A senior designer at Google recently left the company for an interesting reason. That reason? Design is dictated to too large a degree by data.
This is not a problem I have ever heard from libraries and their staff, but perhaps there are still some lessons we can pick up here. For the most part I am a data fiend. I rely on my usage statistics to judge the effectiveness of my library, I arrange my hours based on them (despite the fact that I would prefer to open up at 10:00 AM or later, my statistics just won't allow it), and I cancel journals and other publications because of statistics. This is not necessarily a bad thing. However, even I can see that demanding statistics to decide "whether a border should be 3, 4 or 5 pixels wide" is a bit ridiculous.
So where do you draw that line? When does data stop becoming important and start becoming nit-picky, or worse yet, a waste of everyone's time? I've just started thinking about the issue, but I think the answer has to do with when data collection takes more time and effort than the best possible solution is worth. Admittedly, that is an extremely hard problem to quantify and this is probably why Google can continue to justify their data demands. When a search engine is used by millions of people a day and generates billions of dollars in revenue, very small differences in usage by a very small percentage of users can still mean that a million people are negatively effected and you've lost hundreds of thousands, or even millions, of dollars. This is not the problems that most libraries face and for most libraries this kind of decision cannot be based on cost because they are non-profit organizations. So what do you base these decisions on? Mostly, I would say research. Look at your benchmarks or even unrelated organizations with similar audiences and see what similar changes have done for them. Off the top of my head, I would consider a 10% positive change to be worth a couple of weeks of work hours. Be sure to adjust that number based on how large your audience is and how many staff members you have. Also, be aware that if what you thought would be a 10% increase turns out to be a 10% decrease, then it may be time to revert to what you had before.

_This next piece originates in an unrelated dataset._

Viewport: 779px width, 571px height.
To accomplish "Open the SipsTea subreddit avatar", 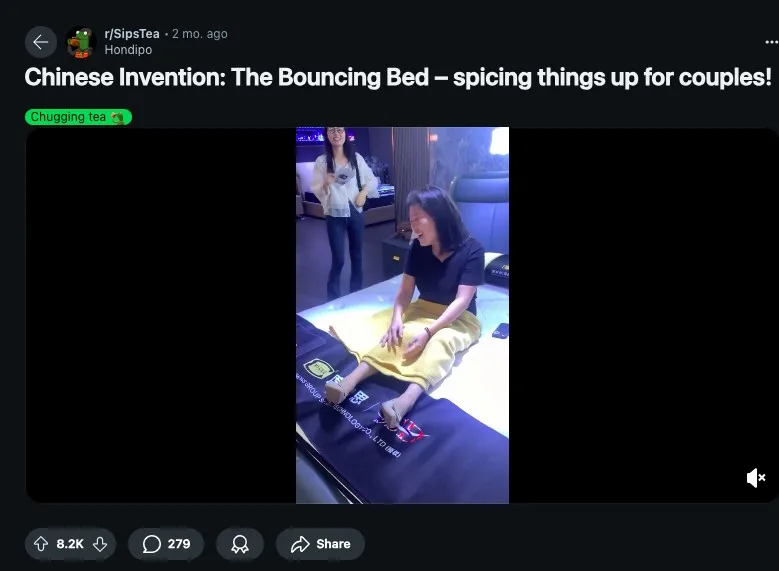I will pos(80,42).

On a similar note, how big a number of complaints trumps how big of an increase in usage? Two sites that I use on a regular basis have recently gone through redesigns, Woot and Facebook. Neither site had a very positive response from current users regarding the changes. Facebook, in particular, had a huge public backlash against their new layouts with 100s of "I hate the new Facebook" groups popping up on the site itself, some of them with tens of thousands of members. Did many people actually stop using Facebook since the change? That's harder to say and I haven't yet found the numbers to tell me for certain, but my guess is that there wasn't much actual change in usage. Still, Facebook is responding to complaints since they've been getting a lot of press and they are trying to placate their disgruntled users. Should Facebook have bothered responding if the changes actually brought in more people? What if the number of users stayed the same? Complaining users tend to be those who will stick around and complain until they decide you're not listening and then they jump ship. If the number of complainers is significantly less than the increase in users, then I'd argue that you're safe to ignore them or at least not do anything drastic to appease them. You'll probably still try to address some of the concerns since happy customers are, after all, always better than angry ones. Most of this stuff I'm talking about is data driven, primarily by the usage data. On the other hand, people are fickle and all those students who complained when Facebook stopped being a site for students only and started being open to the public don't seem to have run away too far. In general, I do think you're better off looking at the usage trends rather than responding to the squeaky wheels.
Alright, I've pretty much gone off the rails now and stopped talking about when you can make decisions without data. Before I stray any further afield, I'll go ahead and wrap this up. When it comes right down to it you need to decide if collecting data is worth the cost of the collection. You may have to figure out your own formula to decide how this decision is made, but don't forget that sometimes data isn't worth the cost.